▸ EXERCISE INSTRUCTIONS
Search term "agent": please copy every line of the records below that contains it.

*** SOURCE DATA ***

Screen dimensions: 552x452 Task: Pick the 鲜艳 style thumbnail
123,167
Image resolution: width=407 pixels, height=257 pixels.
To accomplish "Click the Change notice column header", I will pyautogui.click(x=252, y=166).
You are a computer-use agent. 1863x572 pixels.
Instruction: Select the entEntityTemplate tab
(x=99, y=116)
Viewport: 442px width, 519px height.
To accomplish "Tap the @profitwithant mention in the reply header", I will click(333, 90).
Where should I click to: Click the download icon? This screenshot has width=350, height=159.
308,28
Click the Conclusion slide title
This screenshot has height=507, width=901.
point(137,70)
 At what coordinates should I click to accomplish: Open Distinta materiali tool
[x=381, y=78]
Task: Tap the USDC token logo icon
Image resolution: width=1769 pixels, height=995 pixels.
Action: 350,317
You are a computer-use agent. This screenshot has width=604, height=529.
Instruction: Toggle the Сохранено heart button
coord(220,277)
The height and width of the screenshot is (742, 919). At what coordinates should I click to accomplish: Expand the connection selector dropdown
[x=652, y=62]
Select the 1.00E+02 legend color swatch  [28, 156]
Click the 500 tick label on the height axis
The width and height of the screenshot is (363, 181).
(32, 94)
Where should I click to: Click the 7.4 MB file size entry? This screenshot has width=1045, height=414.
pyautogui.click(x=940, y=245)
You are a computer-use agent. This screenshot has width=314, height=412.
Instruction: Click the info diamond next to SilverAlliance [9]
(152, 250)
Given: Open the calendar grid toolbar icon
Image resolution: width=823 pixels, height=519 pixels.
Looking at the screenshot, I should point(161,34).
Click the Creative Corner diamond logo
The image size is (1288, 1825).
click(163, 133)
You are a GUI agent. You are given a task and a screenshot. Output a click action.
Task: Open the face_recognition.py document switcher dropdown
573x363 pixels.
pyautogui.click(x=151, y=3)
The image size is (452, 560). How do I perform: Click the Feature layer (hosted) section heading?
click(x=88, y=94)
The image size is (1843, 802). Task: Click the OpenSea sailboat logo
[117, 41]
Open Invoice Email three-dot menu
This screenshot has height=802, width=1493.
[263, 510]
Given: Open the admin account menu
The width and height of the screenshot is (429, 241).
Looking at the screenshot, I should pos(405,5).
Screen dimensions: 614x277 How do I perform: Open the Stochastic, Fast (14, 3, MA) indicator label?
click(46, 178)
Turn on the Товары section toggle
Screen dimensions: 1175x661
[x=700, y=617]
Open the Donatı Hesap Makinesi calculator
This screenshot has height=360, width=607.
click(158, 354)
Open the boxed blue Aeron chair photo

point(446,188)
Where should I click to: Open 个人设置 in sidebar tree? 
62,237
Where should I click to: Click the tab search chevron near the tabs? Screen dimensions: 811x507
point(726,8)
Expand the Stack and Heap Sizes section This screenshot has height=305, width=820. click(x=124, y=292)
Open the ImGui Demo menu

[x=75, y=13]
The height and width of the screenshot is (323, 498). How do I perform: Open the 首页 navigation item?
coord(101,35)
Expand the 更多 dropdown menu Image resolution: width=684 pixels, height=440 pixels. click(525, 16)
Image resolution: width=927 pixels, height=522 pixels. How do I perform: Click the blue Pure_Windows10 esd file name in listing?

***

▸ OUTPUT
You are a computer-use agent. 1863x572 pixels.
You are a computer-use agent. This screenshot has width=604, height=529.
You are a computer-use agent. This screenshot has width=314, height=412.
You are a GUI agent. You are given a task and a screenshot. Output a click action.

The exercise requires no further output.